El anuncio del gobierno de “cerrar las grandes alamedas” – como punto de encuentro de los movimientos sociales que promueven su propia interpretación del cambio – probablemente surge como un mal menor entre quienes observan con angustia la reducción del espacio para maniobrar, negociar y proyectarse más allá de un periodo presidencial.
Sin embargo, la percepción de los chilenos ya ha comenzado a rebasar las fronteras. Tanto los detractores del modelo económico imperante – como quienes con su confianza (o desconfianza), sellan la suerte de una economía en crecimiento – han comenzado a observar con más interés el proceso de efervescencia social que experimenta el país. Para bien y para mal (con sus aciertos, historias y tragedias), Chile se ha posicionado de manera importante como fuente de noticias en buena parte del mundo.

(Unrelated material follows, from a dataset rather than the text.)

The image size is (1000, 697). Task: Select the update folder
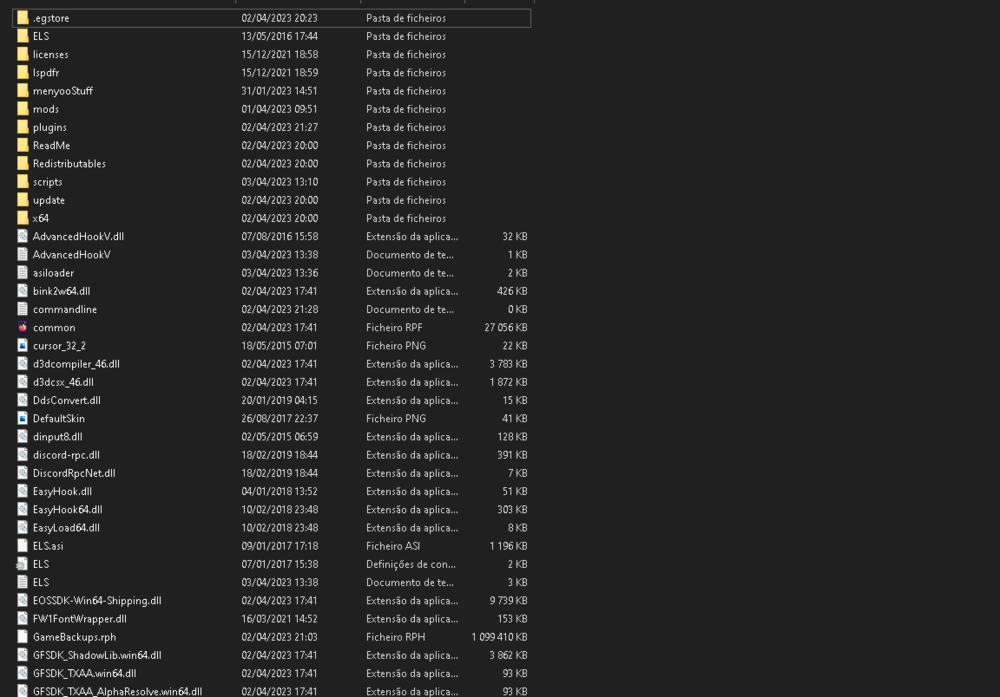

El Nuevo capítulo de movilización social – que se genera en un ambiente más confrontacional – reavivará la narrativa (imparcial o no) de una sociedad que retoma el deseo épico de una mayor justicia social. Por lo menos, los sucesos de ayer despertaron muchas emociones y reacciones.
Lo cierto es que a gran diferencia de nuestra historia reciente – un clima de agitación social ¬– pero sin la carga ideológica del periodo de la Guerra Fría (al menos en gran parte de la sociedad), representa un desafío mucho más complejo para los defensores del orden vigente.
En este último episodio de enfrentamiento entre los movimientos sociales y el gobierno de Piñera, la prohibición de ocupar la Alameda fue contrarrestada con un masivo e imponente cacerolazo en distintos puntos de la capital.
La memoria de las desbordantes protestas de los años 80’ era inevitable. En este contexto, no es difícil suponer que la primera prioridad de un gobierno de centro-derecha – elegido democráticamente, y respetado por la comunidad internacional – es disipar cualquier similitud con el régimen que garantizó su fundación y proyección. Aunque los manifestantes hayan percibido un nivel de represión desmesurado, la jornada de protesta del día de ayer no equiparó las cifras trágicas que arrojaron – incluso – algunas protestas durante los gobiernos de la Concertación.
Con una carga tan traumática, la represión brutal y extrema ya no puede ser utilizada como último recurso para contener demandas sociales costosas, pero justas y racionales en muchas sociedades que adhieren al modelo capitalista.
La dura semana vivida por quienes apostaron al robusto crecimiento económico chileno – como fórmula de éxito gubernamental – evidencian que el gobierno de Piñera ha vuelto a tocar fondo, generando una incertidumbre inusual en torno a la real fortaleza de la institucionalidad chilena.
De no prosperar una visión realista de los ajustes institucionales y económicos que el país necesita y reclama para construir un nuevo equilibrio, Chile arriesga a perder una posición privilegiada entre las economías emergentes.
Irónicamente – en este escenario de creciente convulsión social – la presencia de un gobierno de centro-derecha debilita precisamente el modelo que sustenta su existencia, el mismo modelo que la Concertación pudo resguardar – tan hábilmente – de sus propios críticos durante largos 20 años.